DATA LISTING Start Marker

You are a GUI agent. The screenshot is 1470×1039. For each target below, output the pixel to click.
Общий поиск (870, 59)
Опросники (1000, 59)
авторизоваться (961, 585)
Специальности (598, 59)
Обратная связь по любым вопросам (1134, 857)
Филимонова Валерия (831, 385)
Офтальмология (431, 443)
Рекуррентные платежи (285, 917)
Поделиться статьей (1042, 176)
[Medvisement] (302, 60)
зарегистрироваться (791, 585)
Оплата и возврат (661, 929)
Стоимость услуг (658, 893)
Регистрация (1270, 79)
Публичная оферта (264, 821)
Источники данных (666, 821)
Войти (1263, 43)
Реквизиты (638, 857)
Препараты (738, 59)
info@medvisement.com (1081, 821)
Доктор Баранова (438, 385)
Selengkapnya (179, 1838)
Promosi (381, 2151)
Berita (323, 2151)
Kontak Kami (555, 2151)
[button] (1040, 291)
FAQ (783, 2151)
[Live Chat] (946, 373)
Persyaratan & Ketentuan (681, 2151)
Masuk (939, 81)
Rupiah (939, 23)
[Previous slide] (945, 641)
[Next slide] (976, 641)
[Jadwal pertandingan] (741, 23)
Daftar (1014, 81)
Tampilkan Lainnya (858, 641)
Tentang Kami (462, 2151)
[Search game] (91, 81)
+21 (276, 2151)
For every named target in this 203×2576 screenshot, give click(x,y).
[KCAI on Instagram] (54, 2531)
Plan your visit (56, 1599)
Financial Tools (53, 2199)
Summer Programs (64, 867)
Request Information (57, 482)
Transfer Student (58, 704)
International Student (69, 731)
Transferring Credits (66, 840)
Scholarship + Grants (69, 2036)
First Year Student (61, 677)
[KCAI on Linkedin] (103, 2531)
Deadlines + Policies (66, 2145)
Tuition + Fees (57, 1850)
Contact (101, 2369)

DATA LISTING End Marker

Lines from the one holding "International Student (69, 731)" to the end of the listing above are the only ones to transcribe. Keep each exactly as written.

**RESPONSE TO THIS EXERCISE**
International Student (69, 731)
Transferring Credits (66, 840)
Scholarship + Grants (69, 2036)
First Year Student (61, 677)
[KCAI on Linkedin] (103, 2531)
Deadlines + Policies (66, 2145)
Tuition + Fees (57, 1850)
Contact (101, 2369)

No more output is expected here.